**Short task:**
Please rewrite the listing from the line containing "Describe the element at coordinates (808, 40)" through the end, replacing "screenshot" with "image" and changing nothing else. Omit the pictures from your answer.

Data items

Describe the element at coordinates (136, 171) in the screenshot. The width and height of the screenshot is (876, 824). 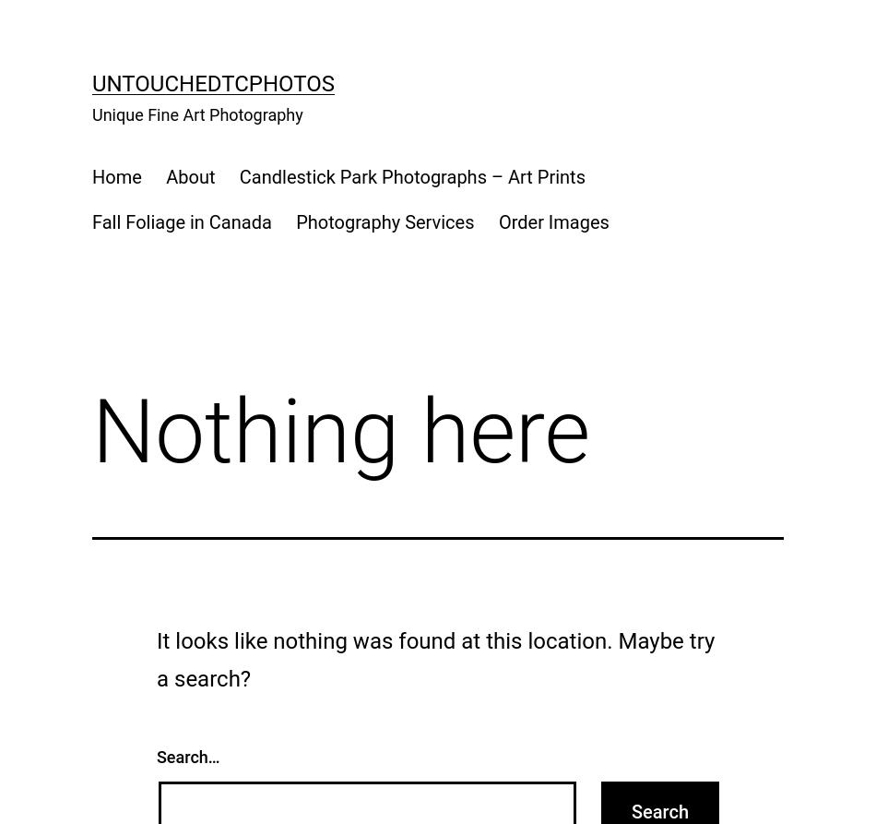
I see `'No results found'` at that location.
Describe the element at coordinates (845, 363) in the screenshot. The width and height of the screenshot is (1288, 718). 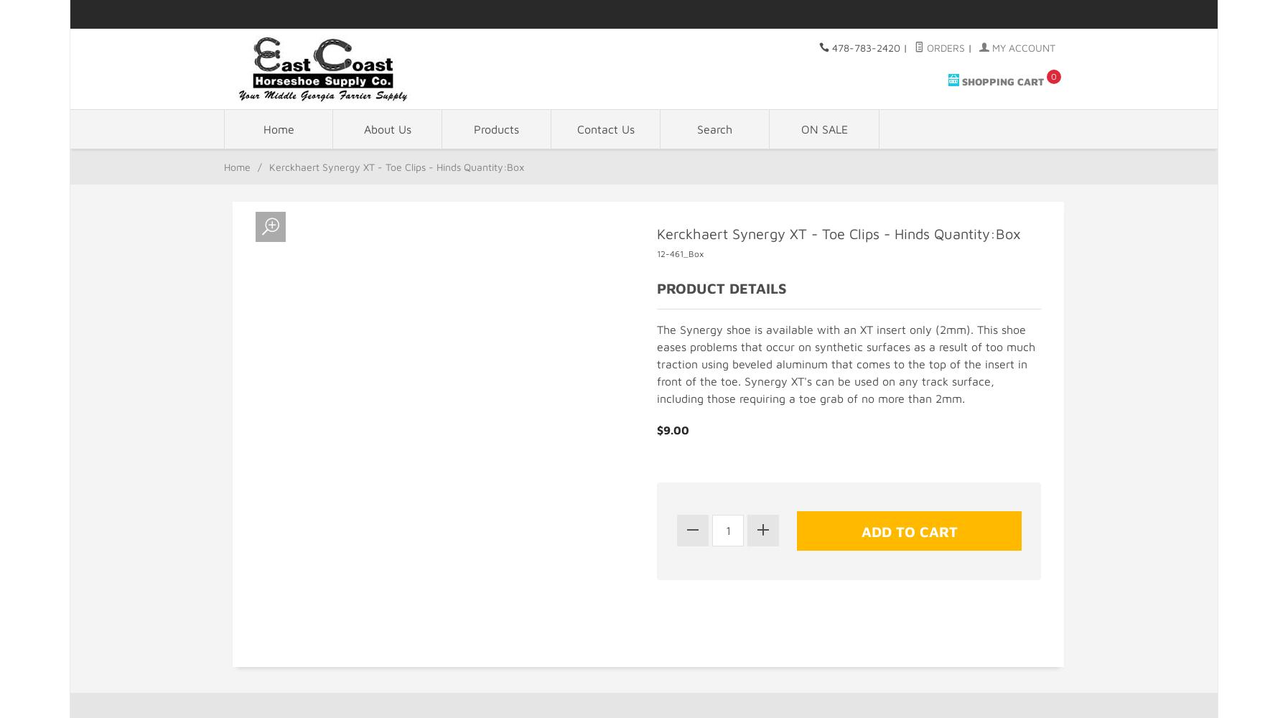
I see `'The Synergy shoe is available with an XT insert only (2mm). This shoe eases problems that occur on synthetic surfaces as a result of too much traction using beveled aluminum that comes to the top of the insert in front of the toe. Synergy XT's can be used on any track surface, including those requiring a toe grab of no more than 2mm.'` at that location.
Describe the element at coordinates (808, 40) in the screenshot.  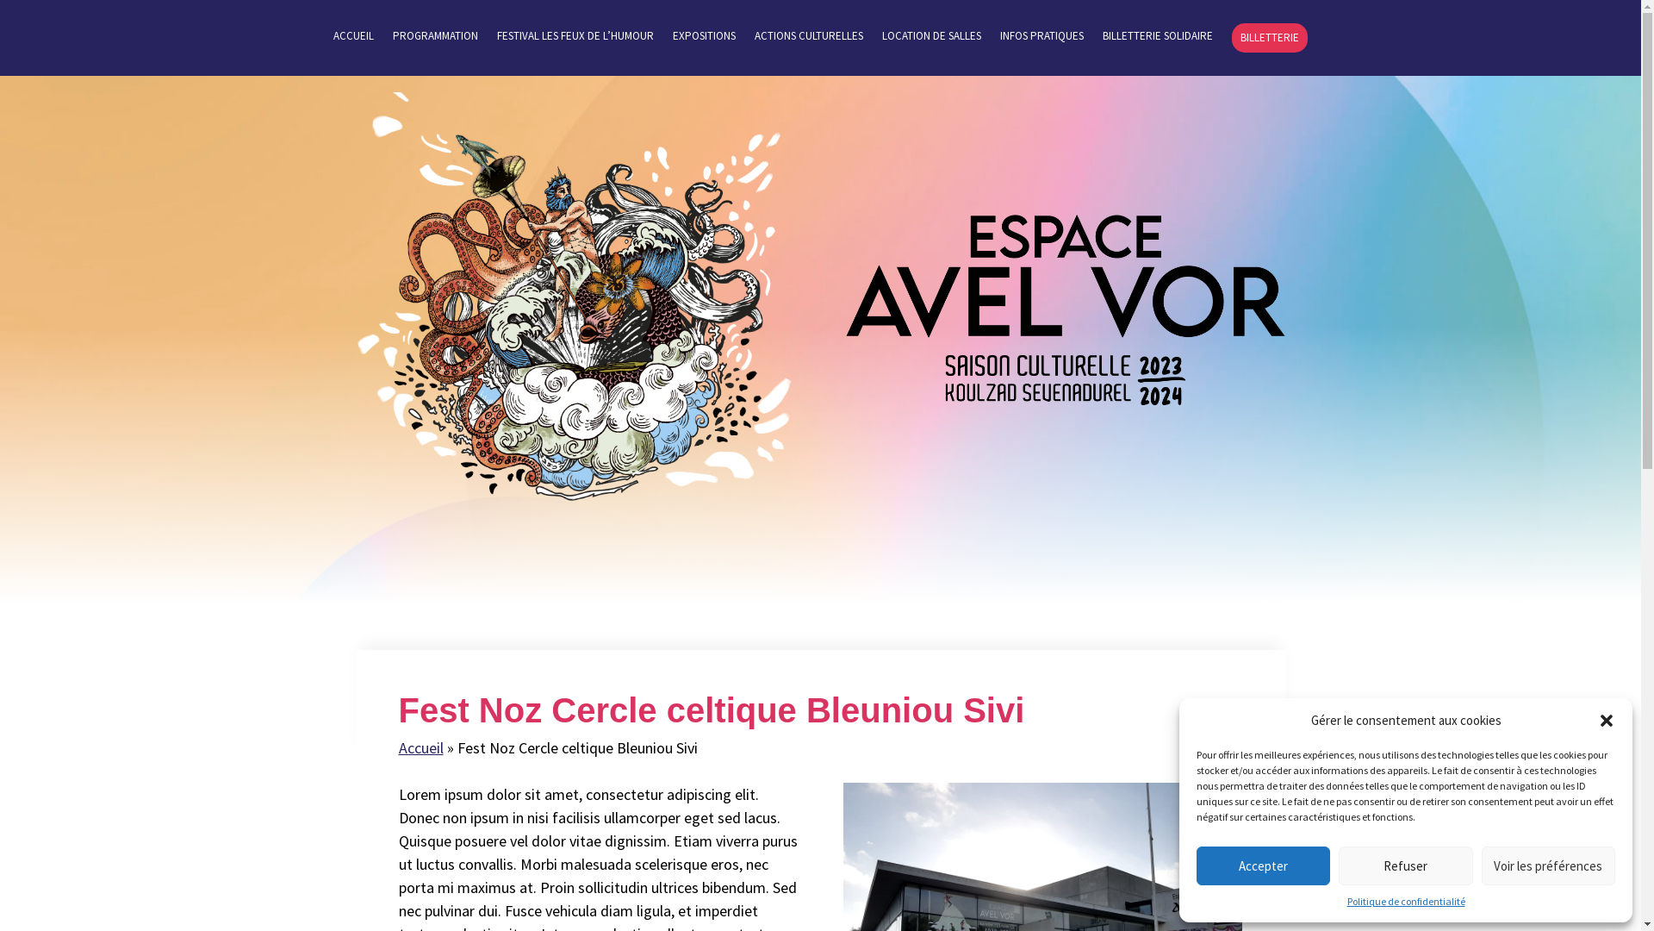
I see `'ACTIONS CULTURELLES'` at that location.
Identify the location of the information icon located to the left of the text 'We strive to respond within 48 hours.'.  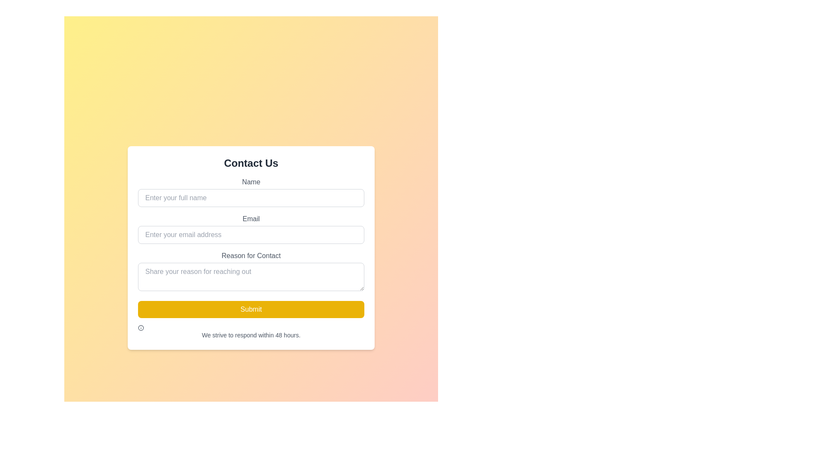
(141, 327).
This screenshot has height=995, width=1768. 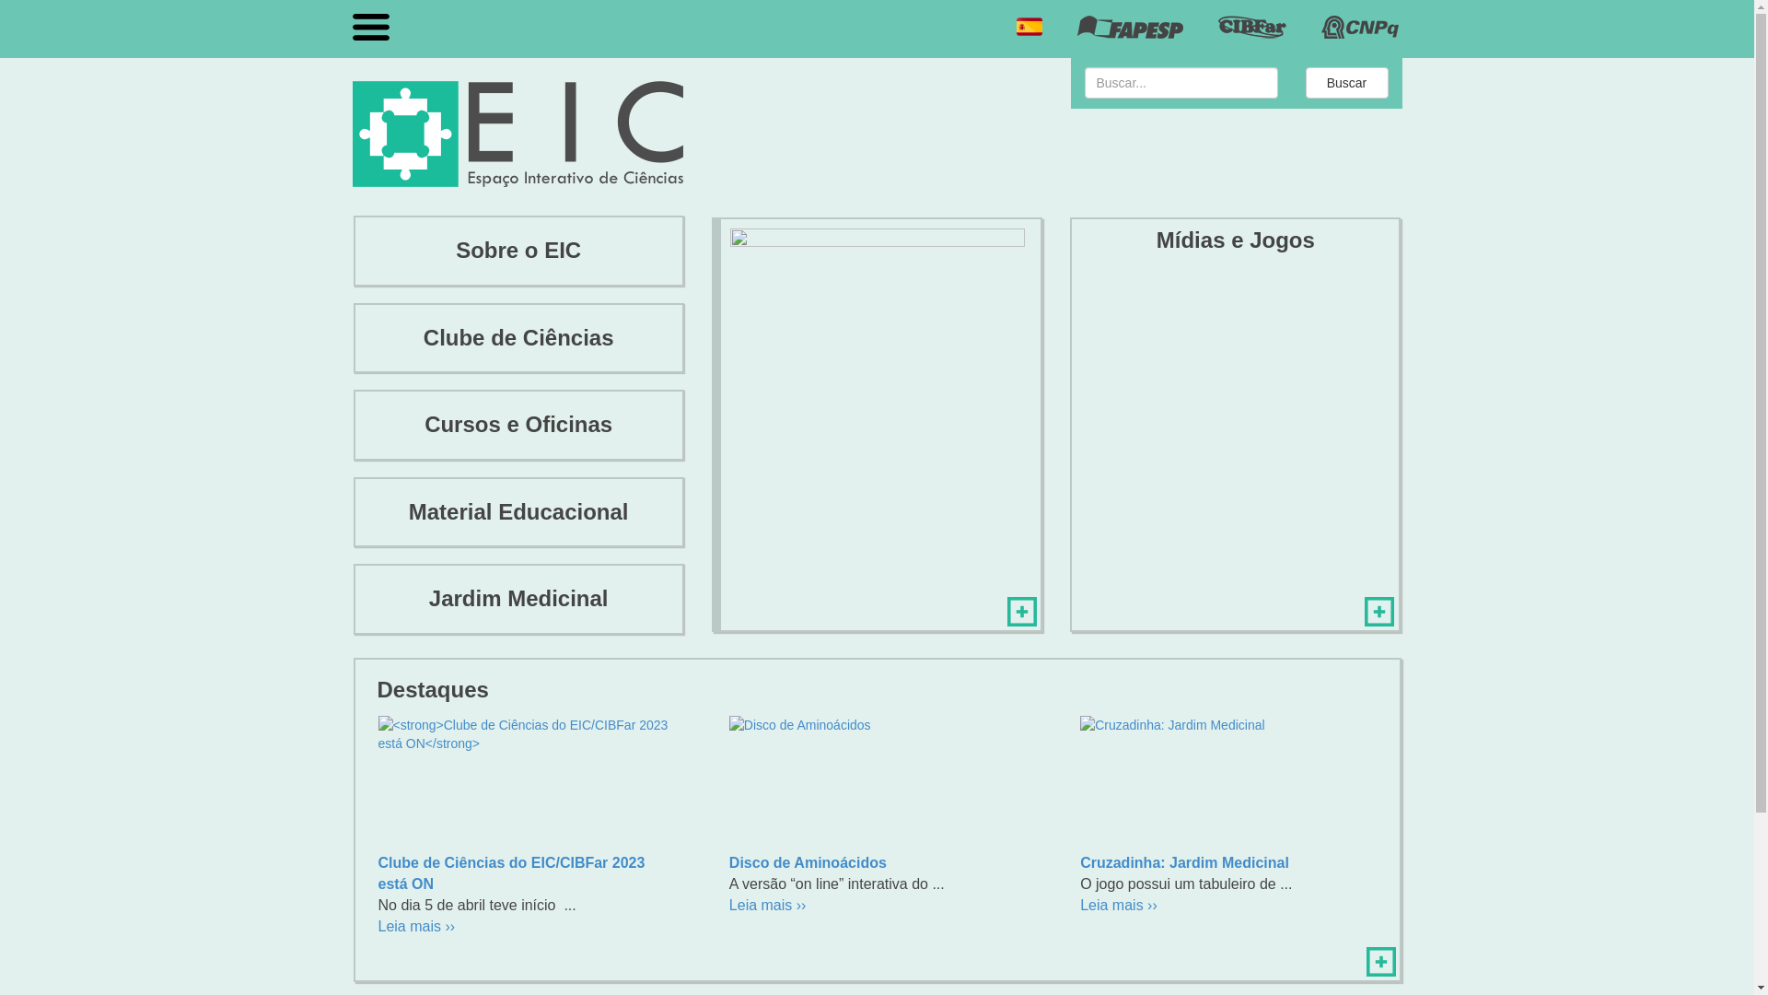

**Reply to the exercise:**
Describe the element at coordinates (808, 40) in the image.  
I see `'ACTIONS CULTURELLES'` at that location.
Identify the location of the information icon located to the left of the text 'We strive to respond within 48 hours.'.  
(141, 327).
This image has height=995, width=1768. 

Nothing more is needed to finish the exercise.